N-cadherin⁺ HSCs in fetal liver exhibit higher long-term bone marrow reconstitution activity than N-cadherin^- HSCs

Adult hematopoietic stem cells (HSCs) are maintained in a microenvironment known as the stem cell niche. The regulation of HSCs in fetal liver (FL) and their niche, however, remains to be elucidated. In this study, we investigated the role of N-cadherin (N-cad) in the maintenance of HSCs during FL hematopoiesis. By using anti-N-cad antibodies (Abs) produced by our laboratory, we detected high N-cad expression in embryonic day 12.5 (E12.5) mouse FL HSCs, but not in E15.5 and E18.5 FL. Immunofluorescence staining revealed that N-cad⁺c-Kit⁺ and N-cad⁺ endothelial protein C receptor (EPCR)⁺ HSCs co-localized with Lyve-1⁺ sinusoidal endothelial cells (ECs) in E12.5 FL and that some of these cells also expressed N-cad.

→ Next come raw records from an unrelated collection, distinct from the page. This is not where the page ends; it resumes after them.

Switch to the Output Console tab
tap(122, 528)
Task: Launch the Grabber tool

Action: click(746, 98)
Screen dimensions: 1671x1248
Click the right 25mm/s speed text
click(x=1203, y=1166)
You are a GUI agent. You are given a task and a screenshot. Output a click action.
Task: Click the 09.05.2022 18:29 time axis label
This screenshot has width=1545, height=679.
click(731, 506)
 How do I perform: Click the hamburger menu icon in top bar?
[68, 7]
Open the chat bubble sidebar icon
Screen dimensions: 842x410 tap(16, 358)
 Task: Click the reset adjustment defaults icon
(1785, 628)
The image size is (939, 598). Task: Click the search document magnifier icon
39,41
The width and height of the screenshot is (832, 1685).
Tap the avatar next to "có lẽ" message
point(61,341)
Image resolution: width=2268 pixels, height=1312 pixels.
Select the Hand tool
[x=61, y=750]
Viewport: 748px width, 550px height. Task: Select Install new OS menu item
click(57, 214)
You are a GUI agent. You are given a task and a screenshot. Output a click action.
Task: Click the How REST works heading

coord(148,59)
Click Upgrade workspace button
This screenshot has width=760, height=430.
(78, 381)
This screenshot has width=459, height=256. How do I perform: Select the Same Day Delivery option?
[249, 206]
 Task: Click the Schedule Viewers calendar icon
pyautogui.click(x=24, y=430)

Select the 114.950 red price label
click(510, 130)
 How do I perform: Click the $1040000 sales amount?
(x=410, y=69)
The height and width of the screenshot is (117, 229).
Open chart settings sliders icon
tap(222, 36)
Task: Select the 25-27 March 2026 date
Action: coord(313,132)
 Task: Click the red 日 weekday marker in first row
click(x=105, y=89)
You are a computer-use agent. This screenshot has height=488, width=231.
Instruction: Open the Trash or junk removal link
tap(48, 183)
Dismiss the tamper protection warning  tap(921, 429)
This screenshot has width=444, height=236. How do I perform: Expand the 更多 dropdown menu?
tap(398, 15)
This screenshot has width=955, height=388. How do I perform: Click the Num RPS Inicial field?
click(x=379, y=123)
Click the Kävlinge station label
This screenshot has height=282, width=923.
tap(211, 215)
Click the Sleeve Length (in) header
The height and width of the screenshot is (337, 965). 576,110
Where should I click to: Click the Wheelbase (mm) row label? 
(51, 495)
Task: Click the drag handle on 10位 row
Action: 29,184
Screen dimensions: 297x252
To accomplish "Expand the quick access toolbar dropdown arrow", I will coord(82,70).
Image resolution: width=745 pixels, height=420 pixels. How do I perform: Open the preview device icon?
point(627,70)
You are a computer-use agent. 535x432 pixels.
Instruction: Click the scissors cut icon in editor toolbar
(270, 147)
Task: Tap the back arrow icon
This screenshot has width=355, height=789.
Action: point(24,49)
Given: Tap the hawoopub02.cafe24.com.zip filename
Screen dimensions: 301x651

However, N-cad⁺ HSCs were also observed to detach from the perisinusoidal niche at E15.5 and E18.5, concomitant with a down-regulation of N-cad and an up-regulation of E-cadherin (E-cad) in hepatic cells. Moreover, EPCR⁺ long-term (LT)-HSCs were enriched in the N-cad⁺Lin^-Sca-1⁺c-Kit⁺ (LSK) fraction in E12.5 FL, but not in E15.5 or E18.5 FL. In a long-term reconstitution (LTR) activity assay, higher engraftment associated with N-cad⁺ LSK cells versus N-cad^- LSK cells in E12.5 FL when transplanted into lethally irradiated recipient mice. However, the higher engraftment of N-cad⁺ LSK cells decreased subsequently in E15.5 and E18.5 FL. It is possible that N-cad expression conferred higher LTR activity to HSCs by facilitating interactions with the perisinusoidal niche, especially at E12.5. The down-regulation of N-cad during FL hematopoiesis may help us better understand the regulation and mobility of HSCs before migration into BM.